### What this task involves
A single number is the required answer: the count of lines in the listing below that hold the string "agent".

### Given data
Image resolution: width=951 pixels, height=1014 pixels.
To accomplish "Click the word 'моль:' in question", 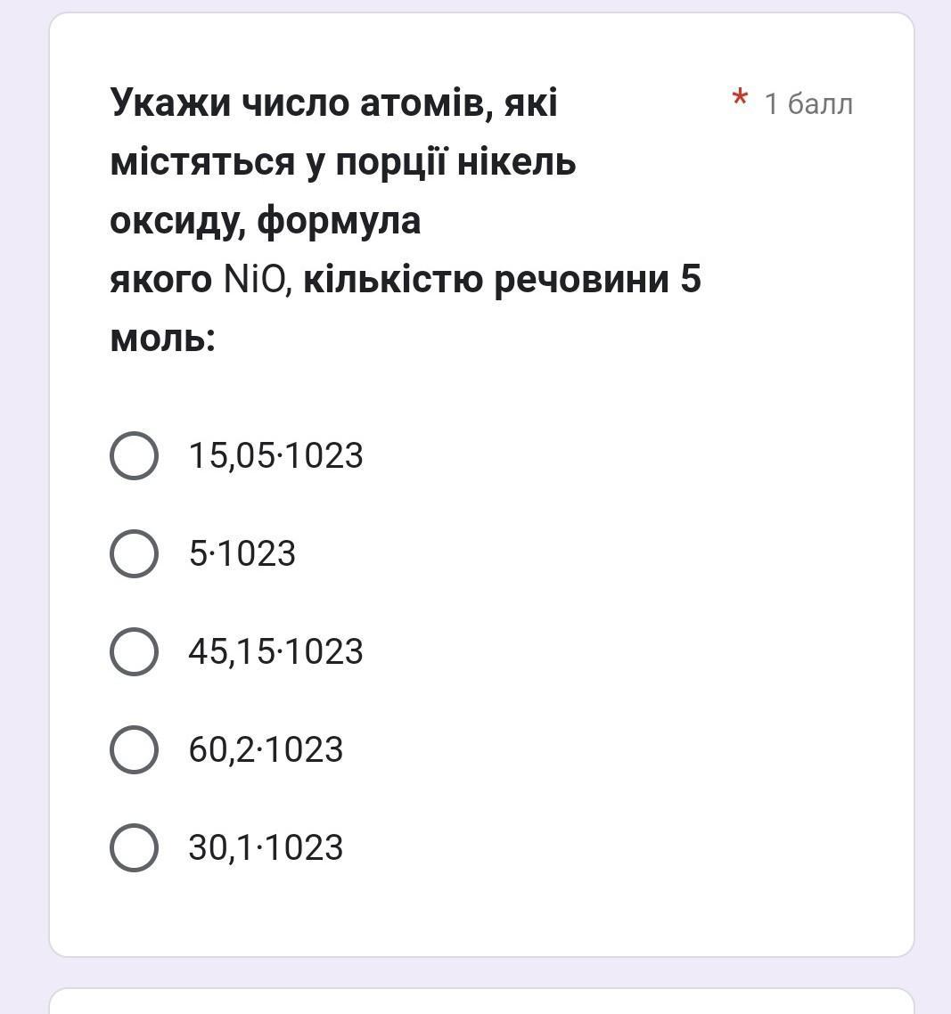I will click(x=162, y=339).
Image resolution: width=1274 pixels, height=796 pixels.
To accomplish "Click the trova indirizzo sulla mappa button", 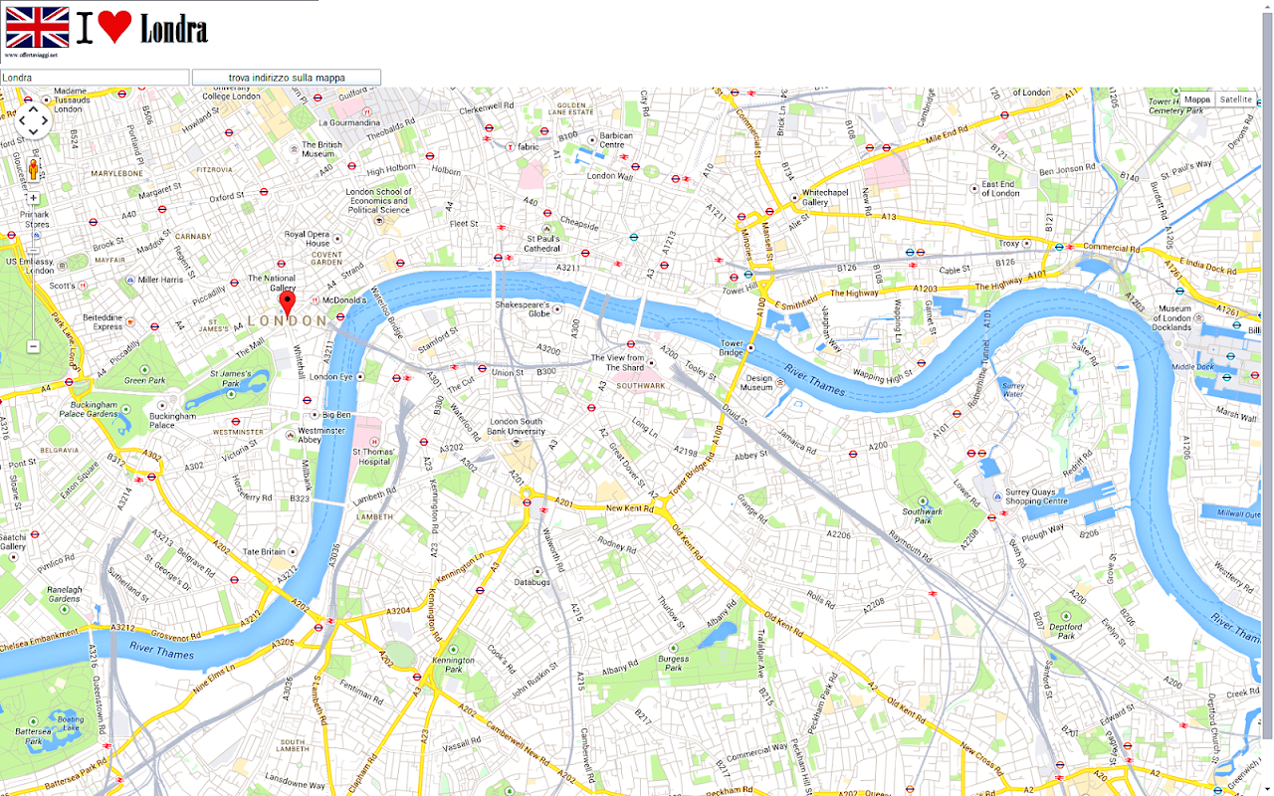I will (x=287, y=77).
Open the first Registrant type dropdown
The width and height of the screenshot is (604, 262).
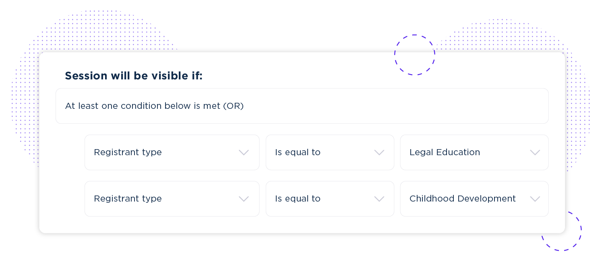172,152
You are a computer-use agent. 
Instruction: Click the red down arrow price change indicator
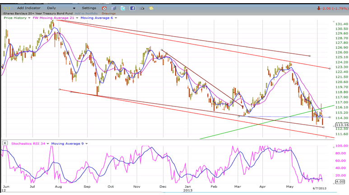point(318,8)
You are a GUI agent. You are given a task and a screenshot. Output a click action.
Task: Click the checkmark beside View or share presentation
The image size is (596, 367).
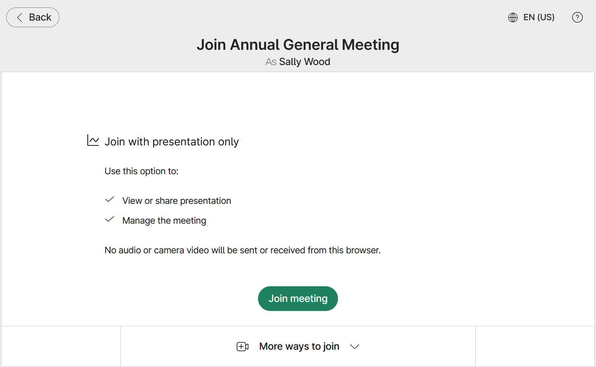109,199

### Exercise solution
2